Start of Extracted material
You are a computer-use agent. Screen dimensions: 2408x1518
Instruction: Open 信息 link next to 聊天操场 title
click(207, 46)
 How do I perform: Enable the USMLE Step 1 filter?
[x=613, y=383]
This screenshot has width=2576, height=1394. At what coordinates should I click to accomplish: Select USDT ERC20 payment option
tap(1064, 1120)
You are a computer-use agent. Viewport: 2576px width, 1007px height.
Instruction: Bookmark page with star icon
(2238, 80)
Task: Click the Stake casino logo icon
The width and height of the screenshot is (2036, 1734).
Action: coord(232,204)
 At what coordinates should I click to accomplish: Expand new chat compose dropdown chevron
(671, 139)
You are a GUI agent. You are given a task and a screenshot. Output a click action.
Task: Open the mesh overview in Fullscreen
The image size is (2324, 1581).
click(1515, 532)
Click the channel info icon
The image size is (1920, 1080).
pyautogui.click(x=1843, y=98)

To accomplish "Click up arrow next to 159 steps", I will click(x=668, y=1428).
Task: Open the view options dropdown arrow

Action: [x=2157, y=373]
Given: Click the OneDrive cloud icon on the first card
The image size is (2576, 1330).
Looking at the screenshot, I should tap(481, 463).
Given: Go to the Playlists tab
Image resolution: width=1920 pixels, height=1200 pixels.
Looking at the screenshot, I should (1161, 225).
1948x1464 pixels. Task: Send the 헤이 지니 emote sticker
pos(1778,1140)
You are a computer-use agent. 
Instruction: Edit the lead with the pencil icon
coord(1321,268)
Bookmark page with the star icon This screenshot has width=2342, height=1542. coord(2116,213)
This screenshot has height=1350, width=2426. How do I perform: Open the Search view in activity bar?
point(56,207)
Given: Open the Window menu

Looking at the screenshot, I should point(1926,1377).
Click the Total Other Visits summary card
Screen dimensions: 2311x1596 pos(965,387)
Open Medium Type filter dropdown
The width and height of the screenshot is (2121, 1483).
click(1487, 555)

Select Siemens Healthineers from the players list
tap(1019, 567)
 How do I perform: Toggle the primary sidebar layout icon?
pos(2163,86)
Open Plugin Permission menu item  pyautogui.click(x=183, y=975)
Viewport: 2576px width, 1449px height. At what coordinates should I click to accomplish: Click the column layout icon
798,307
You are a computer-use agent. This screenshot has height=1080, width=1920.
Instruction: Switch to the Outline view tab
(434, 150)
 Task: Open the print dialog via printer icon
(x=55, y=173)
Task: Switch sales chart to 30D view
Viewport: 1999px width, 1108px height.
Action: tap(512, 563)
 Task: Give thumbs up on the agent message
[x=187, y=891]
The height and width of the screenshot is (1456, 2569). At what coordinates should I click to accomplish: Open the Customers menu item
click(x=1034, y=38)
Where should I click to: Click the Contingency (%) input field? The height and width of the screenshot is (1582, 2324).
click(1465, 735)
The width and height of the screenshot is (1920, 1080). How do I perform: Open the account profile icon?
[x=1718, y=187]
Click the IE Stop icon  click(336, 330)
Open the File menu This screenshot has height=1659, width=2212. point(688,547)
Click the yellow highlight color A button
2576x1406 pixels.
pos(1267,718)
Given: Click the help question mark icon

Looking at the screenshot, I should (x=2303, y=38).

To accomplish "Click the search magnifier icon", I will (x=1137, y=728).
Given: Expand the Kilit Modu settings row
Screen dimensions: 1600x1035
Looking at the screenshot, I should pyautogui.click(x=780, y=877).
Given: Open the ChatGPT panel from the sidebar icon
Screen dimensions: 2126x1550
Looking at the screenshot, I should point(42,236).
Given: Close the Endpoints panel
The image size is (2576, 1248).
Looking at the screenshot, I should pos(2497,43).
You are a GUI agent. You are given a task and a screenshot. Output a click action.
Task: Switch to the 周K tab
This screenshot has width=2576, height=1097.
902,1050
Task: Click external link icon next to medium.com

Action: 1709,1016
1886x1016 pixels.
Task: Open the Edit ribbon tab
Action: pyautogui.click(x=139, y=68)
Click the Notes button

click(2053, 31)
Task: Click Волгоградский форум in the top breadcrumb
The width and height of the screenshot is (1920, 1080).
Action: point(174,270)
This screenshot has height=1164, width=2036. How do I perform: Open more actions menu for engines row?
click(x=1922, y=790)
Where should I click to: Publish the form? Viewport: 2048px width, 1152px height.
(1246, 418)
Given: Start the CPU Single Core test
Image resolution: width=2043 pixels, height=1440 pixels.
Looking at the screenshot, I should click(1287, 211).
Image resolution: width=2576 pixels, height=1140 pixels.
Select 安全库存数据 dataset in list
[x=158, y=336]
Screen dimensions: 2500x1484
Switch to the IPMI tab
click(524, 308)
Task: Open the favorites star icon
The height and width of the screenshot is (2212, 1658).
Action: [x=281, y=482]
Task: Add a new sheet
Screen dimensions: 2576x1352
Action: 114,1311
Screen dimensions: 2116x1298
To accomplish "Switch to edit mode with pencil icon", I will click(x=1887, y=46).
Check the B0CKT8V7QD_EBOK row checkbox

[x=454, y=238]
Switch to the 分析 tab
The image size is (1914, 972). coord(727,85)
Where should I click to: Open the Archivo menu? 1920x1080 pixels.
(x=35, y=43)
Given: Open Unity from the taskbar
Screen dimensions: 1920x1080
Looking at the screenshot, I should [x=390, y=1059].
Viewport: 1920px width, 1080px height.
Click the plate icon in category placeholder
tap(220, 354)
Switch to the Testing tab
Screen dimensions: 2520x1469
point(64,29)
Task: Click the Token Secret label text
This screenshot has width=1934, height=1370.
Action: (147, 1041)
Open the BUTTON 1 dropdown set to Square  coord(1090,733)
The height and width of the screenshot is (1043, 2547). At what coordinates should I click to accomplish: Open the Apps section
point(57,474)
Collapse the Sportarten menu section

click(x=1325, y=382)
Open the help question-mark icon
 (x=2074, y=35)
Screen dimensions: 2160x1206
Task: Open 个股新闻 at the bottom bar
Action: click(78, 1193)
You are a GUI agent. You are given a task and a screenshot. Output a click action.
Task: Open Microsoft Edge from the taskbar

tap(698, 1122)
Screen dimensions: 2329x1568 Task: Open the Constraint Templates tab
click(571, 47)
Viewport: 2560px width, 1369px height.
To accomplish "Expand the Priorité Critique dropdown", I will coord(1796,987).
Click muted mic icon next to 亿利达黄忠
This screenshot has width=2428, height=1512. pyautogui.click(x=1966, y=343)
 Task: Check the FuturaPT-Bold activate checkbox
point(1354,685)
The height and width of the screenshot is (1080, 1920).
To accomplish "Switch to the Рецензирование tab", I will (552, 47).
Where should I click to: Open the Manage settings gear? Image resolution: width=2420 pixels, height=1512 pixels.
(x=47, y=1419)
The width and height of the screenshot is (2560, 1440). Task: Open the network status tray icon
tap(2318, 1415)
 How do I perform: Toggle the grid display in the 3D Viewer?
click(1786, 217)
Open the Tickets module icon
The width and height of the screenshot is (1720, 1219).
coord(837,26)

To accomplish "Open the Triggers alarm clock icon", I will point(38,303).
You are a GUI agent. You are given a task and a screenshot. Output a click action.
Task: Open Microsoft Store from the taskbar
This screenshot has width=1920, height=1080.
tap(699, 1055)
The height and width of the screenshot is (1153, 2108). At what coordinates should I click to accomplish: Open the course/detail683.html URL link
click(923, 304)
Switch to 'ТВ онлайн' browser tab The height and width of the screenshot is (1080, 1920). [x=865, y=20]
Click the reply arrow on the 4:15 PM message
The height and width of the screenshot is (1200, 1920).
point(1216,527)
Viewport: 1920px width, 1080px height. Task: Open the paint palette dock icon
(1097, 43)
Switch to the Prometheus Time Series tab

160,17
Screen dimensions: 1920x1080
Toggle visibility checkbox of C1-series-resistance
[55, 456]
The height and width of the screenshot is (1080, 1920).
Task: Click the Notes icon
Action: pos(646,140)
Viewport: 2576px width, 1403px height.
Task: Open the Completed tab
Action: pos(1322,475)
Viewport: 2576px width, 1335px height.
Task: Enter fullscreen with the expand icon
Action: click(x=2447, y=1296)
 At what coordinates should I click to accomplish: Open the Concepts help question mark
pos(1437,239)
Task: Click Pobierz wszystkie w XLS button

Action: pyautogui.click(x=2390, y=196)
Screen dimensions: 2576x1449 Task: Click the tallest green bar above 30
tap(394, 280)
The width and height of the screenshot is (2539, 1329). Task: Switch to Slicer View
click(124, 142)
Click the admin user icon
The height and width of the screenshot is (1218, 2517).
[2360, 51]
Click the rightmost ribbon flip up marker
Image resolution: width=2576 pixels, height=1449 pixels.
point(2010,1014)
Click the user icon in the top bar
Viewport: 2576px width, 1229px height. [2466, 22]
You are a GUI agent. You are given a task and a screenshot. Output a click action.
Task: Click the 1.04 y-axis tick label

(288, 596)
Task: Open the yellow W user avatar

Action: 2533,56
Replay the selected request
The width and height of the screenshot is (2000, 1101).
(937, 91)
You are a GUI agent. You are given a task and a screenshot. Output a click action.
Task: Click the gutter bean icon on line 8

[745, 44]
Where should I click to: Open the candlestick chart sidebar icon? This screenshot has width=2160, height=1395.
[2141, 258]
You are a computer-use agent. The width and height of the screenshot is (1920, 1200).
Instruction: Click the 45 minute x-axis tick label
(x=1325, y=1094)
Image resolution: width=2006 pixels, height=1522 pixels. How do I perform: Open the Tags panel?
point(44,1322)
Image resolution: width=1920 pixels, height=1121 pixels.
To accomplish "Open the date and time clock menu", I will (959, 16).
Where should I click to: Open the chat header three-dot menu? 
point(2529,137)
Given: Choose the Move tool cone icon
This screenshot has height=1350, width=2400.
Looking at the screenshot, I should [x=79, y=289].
End of Extracted material
*What is expected*. Take the listing above and repeat exactly the lines from the one containing "Instruction: Open 信息 link next to 聊天操场 title" through the one containing "Task: Open the mesh overview in Fullscreen", both included.

*Expected answer*.
Instruction: Open 信息 link next to 聊天操场 title
click(207, 46)
 How do I perform: Enable the USMLE Step 1 filter?
[x=613, y=383]
This screenshot has width=2576, height=1394. At what coordinates should I click to accomplish: Select USDT ERC20 payment option
tap(1064, 1120)
You are a computer-use agent. Viewport: 2576px width, 1007px height.
Instruction: Bookmark page with star icon
(2238, 80)
Task: Click the Stake casino logo icon
The width and height of the screenshot is (2036, 1734).
Action: coord(232,204)
 At what coordinates should I click to accomplish: Expand new chat compose dropdown chevron
(671, 139)
You are a GUI agent. You are given a task and a screenshot. Output a click action.
Task: Open the mesh overview in Fullscreen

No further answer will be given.